Alternatives: Manual Polars DataFrame construction from dicts, but you lose validation and timestamp parsing.

Convert pipeline outputs to typed DataFrames

Section titled “Convert pipeline outputs to typed DataFrames”
from openquant.adapters import (
to_polars_signal_frame,
to_polars_weights_frame,
SignalStreamBuffer,
)
# Signal frame from raw timestamps + values
signals = to_polars_signal_frame(
timestamps=["2024-01-02T09:30:00", "2024-01-02T09:31:00"],
signal=[0.5, -0.3],
side=[1.0, -1.0],
symbol="CL",
)
# Streaming buffer for incremental signal updates
buf = SignalStreamBuffer()
buf.append(timestamps=["2024-01-02T09:32:00"], signal=[0.1])

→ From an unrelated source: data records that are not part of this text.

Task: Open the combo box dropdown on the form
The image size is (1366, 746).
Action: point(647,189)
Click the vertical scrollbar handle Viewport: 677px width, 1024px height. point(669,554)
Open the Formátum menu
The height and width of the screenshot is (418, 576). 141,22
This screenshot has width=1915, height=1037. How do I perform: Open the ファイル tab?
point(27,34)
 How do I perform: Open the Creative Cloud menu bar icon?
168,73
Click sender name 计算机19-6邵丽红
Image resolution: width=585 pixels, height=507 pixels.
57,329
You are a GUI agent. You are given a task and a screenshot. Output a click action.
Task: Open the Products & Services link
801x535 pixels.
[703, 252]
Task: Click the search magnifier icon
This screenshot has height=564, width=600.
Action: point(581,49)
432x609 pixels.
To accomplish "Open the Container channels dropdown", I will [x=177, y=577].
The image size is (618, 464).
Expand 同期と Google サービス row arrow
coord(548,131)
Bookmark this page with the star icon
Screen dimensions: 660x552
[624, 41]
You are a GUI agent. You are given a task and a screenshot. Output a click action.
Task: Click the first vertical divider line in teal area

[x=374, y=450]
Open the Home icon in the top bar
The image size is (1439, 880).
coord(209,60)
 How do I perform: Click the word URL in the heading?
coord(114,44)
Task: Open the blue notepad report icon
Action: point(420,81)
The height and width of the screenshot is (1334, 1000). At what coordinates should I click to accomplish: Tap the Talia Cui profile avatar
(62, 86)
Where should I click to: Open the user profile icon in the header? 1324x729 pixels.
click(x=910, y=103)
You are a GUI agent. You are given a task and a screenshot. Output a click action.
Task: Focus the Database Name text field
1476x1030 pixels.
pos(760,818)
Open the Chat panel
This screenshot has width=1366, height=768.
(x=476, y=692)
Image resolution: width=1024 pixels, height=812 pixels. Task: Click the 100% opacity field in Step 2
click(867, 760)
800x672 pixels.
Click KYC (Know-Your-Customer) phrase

buf.append(timestamps=["2024-01-02T09:33:00"], signal=[-0.2])
all_signals = buf.frame() # concat into single DataFrame
  • adapters.to_polars_signal_frame
  • adapters.to_polars_event_frame
  • adapters.to_polars_backtest_frame
  • adapters.to_polars_weights_frame
  • adapters.to_polars_indicator_matrix
  • adapters.to_polars_frontier_frame
  • adapters.SignalStreamBuffer
  • adapters.to_pandas
  • to_polars_signal_frame
  • to_polars_event_frame
  • to_polars_backtest_frame
  • to_polars_weights_frame
  • SignalStreamBuffer
  • All adapter functions validate input length alignment before constructing frames.
  • SignalStreamBuffer supports incremental append for streaming research notebooks.
  • to_pandas() is available for downstream tools that require pandas; requires pandas to be installed.